• **Saved data entries**:

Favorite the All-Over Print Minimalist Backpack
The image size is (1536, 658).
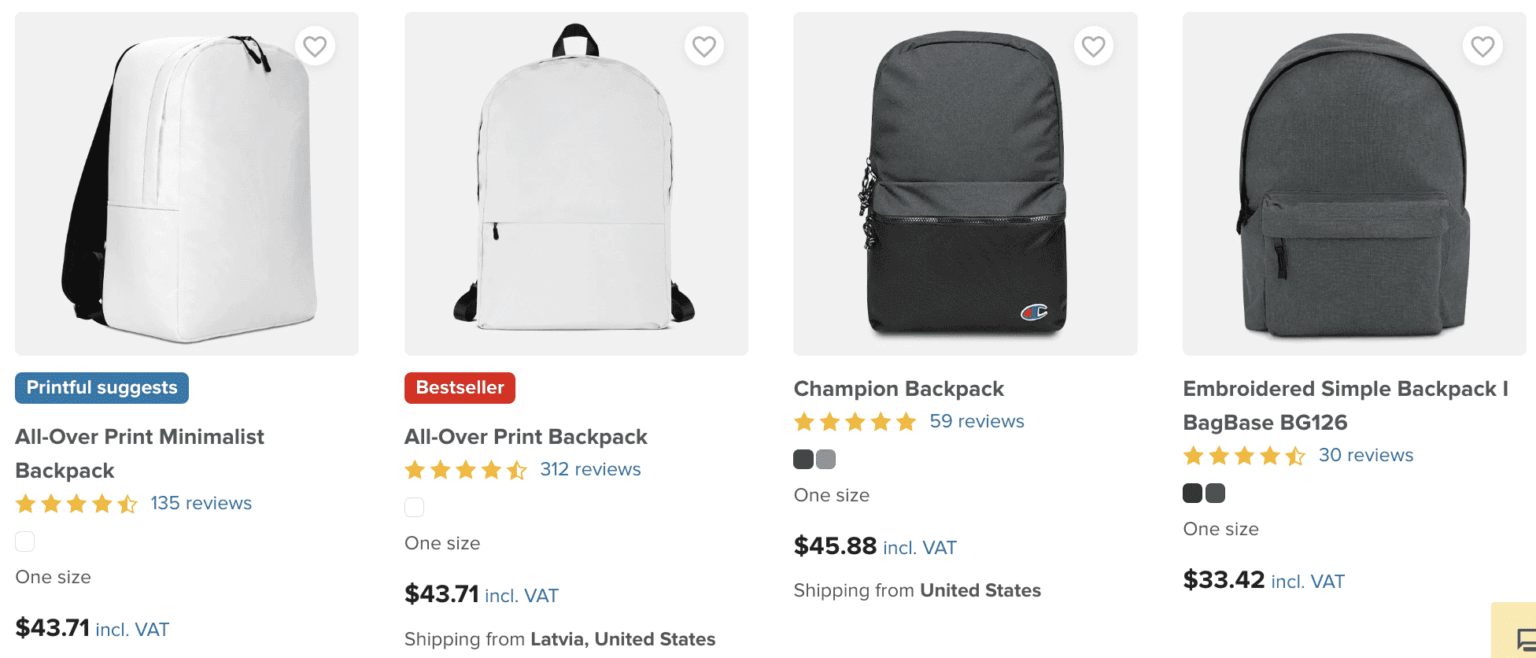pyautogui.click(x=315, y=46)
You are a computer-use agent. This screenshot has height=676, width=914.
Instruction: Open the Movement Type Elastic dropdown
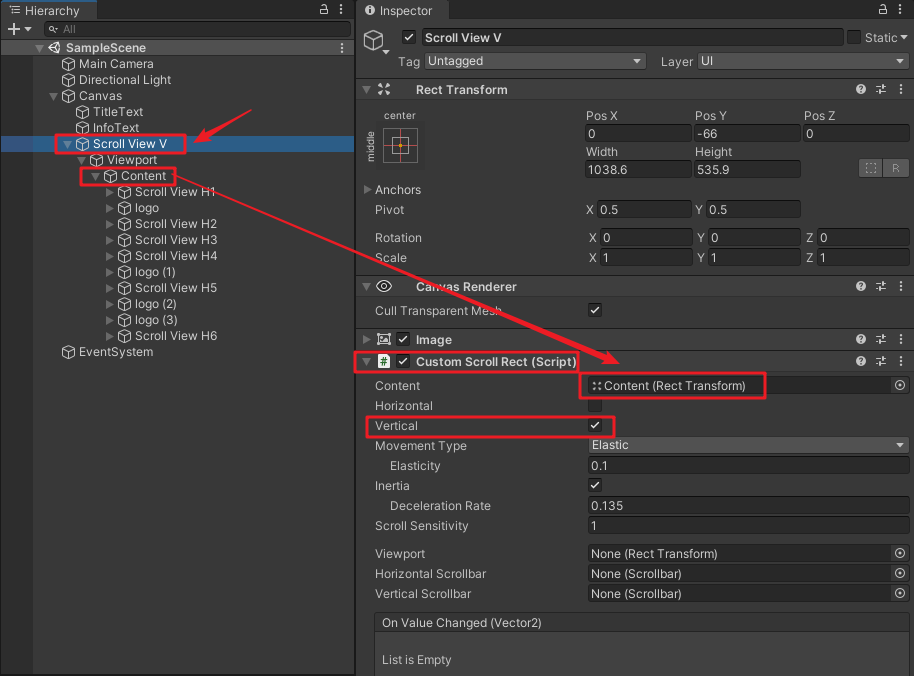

• **EXERCISE DESCRIPTION**: Please retype exactly the lines from the one containing "The image size is (1536, 658)." through the last line of the records, both included, leaving out every picture.

• **SOLUTION**:
The image size is (1536, 658).
pyautogui.click(x=315, y=46)
You are a computer-use agent. This screenshot has height=676, width=914.
Instruction: Open the Movement Type Elastic dropdown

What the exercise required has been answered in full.